Find and copy each line in the material below where the string "input" occurs.

::: Data supplied :::

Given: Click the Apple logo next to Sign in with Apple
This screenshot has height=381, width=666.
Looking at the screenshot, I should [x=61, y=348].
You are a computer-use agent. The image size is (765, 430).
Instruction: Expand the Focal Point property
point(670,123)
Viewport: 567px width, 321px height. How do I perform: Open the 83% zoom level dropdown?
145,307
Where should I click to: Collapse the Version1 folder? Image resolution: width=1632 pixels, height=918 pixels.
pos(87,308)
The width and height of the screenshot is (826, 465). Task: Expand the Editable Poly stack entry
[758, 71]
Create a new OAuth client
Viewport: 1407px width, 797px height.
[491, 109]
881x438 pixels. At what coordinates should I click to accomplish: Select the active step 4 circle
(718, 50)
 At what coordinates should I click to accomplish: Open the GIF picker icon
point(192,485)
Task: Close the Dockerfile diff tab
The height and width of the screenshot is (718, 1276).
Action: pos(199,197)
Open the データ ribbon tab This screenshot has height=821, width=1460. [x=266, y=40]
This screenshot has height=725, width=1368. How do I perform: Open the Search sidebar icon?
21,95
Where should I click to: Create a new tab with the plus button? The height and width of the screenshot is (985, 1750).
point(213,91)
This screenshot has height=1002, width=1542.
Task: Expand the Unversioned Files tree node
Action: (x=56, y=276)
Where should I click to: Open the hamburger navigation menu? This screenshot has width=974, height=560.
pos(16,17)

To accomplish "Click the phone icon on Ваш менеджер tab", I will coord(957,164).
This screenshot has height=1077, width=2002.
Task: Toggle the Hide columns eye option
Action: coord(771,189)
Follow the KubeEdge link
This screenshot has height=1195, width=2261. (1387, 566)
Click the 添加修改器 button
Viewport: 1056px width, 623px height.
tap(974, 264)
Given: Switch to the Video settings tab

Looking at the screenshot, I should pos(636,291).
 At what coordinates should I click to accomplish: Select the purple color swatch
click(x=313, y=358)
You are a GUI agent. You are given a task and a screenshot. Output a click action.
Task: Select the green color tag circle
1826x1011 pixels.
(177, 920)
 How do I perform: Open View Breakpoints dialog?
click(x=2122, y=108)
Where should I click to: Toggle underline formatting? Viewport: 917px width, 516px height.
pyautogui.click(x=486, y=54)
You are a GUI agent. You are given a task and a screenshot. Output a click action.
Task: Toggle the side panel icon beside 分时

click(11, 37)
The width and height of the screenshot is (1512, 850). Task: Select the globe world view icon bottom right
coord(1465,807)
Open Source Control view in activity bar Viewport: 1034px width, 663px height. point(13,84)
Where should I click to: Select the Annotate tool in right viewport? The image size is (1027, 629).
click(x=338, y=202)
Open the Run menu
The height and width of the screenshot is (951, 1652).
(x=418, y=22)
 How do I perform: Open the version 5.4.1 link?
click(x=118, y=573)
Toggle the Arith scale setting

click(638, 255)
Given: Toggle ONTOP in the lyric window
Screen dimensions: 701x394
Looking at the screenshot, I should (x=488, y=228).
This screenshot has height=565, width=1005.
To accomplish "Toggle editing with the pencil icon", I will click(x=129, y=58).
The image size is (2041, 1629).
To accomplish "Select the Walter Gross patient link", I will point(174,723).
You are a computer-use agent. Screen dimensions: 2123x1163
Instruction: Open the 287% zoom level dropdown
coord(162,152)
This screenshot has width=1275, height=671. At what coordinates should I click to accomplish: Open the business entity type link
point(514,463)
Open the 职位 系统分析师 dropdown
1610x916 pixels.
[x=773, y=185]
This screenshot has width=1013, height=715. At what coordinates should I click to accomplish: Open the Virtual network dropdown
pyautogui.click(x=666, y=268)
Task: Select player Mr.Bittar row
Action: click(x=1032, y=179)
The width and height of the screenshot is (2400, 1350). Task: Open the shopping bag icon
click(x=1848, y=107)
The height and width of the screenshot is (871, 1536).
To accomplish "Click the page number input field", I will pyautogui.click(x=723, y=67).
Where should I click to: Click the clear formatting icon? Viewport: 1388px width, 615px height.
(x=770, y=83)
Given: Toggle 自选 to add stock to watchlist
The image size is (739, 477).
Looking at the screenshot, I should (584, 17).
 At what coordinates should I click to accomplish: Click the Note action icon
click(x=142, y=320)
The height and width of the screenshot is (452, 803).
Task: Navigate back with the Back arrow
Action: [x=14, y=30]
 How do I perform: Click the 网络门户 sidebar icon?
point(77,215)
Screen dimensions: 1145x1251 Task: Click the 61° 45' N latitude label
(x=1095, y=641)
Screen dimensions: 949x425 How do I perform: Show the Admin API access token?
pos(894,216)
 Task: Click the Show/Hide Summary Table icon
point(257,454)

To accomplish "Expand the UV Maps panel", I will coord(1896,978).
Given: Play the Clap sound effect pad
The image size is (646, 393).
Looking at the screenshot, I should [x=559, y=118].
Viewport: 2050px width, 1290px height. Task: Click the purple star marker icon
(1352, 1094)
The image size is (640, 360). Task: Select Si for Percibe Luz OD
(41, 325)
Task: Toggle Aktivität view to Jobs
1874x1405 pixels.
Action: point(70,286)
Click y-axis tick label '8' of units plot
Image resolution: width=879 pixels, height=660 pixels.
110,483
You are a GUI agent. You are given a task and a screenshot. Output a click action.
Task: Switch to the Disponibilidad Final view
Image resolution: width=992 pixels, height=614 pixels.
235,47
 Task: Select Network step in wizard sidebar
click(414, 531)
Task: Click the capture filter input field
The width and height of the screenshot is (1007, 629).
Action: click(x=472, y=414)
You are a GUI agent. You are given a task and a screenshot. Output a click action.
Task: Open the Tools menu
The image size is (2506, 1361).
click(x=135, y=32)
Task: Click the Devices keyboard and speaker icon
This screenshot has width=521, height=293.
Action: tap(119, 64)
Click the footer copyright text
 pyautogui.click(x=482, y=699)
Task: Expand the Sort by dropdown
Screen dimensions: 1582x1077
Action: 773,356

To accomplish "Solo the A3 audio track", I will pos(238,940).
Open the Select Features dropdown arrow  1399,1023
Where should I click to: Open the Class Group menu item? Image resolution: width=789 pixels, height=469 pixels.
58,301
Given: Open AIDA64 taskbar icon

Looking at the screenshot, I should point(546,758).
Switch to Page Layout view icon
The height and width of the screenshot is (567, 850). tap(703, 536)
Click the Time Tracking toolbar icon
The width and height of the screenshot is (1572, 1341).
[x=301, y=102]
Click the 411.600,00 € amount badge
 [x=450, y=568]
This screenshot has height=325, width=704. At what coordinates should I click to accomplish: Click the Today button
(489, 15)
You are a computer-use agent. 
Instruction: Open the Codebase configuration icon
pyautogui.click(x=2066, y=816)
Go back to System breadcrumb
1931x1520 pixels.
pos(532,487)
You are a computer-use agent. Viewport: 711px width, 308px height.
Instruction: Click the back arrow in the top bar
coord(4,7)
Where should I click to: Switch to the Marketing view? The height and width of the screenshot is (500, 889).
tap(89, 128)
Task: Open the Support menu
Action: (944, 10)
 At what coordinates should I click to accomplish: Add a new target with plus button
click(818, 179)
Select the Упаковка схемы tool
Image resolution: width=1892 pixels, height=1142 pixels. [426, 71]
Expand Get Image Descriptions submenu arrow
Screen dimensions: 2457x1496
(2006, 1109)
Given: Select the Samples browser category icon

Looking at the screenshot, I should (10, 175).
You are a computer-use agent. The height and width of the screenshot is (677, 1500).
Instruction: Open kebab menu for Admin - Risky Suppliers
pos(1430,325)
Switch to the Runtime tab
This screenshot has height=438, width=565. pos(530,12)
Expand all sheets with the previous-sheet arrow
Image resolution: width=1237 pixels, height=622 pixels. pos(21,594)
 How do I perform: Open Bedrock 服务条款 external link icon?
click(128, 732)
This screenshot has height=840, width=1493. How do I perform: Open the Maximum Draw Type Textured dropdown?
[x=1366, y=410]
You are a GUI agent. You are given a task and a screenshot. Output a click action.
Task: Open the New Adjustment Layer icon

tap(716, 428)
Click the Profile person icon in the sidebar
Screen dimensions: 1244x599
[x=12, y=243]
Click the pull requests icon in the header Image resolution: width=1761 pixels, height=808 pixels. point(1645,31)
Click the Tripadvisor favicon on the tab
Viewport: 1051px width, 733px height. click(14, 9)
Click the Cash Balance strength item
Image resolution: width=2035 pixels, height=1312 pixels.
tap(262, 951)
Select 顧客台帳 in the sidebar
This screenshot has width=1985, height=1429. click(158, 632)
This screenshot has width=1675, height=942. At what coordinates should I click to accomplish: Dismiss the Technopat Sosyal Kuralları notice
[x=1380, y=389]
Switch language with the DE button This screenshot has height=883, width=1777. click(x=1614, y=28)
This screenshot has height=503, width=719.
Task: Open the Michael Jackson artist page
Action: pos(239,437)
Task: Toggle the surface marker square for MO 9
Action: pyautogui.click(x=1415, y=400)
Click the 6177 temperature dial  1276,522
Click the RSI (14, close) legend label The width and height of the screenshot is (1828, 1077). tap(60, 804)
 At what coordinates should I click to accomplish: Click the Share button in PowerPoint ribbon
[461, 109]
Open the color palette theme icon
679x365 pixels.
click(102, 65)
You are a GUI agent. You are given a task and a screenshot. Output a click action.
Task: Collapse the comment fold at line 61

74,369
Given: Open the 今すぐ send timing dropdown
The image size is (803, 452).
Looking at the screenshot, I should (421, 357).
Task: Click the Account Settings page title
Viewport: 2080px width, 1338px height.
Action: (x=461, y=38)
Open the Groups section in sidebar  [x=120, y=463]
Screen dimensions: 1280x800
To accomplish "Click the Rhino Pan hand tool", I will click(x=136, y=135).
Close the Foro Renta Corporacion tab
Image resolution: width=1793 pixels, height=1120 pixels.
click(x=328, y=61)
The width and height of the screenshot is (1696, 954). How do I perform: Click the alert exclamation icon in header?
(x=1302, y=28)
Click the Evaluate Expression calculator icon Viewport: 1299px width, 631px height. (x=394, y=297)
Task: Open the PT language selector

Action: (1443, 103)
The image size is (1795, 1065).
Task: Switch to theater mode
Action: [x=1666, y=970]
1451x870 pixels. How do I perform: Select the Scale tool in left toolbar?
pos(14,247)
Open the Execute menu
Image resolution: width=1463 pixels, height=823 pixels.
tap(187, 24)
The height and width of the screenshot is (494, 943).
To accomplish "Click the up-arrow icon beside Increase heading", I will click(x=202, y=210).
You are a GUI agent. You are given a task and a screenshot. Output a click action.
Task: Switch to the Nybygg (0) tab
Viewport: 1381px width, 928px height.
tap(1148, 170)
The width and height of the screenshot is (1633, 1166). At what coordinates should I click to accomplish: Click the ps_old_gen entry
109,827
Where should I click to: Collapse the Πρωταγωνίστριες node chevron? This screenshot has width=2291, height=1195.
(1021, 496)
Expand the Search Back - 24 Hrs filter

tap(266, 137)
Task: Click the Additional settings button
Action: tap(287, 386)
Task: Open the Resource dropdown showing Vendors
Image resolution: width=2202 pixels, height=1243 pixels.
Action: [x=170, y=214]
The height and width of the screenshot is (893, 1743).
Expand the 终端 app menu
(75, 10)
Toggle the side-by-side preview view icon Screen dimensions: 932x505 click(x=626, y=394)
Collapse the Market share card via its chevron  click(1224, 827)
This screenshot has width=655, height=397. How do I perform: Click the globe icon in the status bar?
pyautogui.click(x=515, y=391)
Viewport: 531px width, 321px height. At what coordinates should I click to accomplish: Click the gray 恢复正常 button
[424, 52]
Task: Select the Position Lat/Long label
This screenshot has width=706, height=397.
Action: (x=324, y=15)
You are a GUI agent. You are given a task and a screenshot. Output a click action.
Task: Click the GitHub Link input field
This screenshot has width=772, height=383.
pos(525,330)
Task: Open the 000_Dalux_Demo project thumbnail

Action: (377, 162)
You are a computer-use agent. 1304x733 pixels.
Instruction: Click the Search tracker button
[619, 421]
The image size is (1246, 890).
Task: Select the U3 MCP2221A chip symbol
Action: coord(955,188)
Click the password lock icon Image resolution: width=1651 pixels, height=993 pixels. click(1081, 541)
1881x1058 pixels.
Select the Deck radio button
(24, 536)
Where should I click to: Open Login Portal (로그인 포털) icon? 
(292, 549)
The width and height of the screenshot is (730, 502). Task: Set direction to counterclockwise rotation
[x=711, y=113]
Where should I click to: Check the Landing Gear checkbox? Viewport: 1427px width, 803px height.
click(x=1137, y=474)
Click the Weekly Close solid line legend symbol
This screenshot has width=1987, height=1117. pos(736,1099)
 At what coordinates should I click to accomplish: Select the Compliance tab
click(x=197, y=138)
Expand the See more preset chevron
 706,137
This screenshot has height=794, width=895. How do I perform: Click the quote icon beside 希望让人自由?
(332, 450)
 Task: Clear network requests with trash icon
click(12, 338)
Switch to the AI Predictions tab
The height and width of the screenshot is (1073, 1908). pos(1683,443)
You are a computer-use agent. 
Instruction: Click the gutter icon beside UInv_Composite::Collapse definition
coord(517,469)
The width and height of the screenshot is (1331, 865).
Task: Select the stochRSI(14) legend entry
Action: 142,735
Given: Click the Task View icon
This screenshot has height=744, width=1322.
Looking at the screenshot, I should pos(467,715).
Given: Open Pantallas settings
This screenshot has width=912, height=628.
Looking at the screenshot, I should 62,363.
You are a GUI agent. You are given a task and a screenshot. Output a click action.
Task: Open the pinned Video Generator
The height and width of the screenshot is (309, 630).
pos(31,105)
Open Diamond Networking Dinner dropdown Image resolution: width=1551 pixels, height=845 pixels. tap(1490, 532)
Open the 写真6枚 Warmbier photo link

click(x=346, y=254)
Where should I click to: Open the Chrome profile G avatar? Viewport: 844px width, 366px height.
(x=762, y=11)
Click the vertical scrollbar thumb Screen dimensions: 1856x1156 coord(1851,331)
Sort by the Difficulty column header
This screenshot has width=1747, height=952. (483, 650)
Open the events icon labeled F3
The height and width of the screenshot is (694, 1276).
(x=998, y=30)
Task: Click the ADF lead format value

:::

• _The completed task_
To accomplish "Click the page number input field", I will pyautogui.click(x=723, y=67).
Task: Click the capture filter input field
Task: Click the GitHub Link input field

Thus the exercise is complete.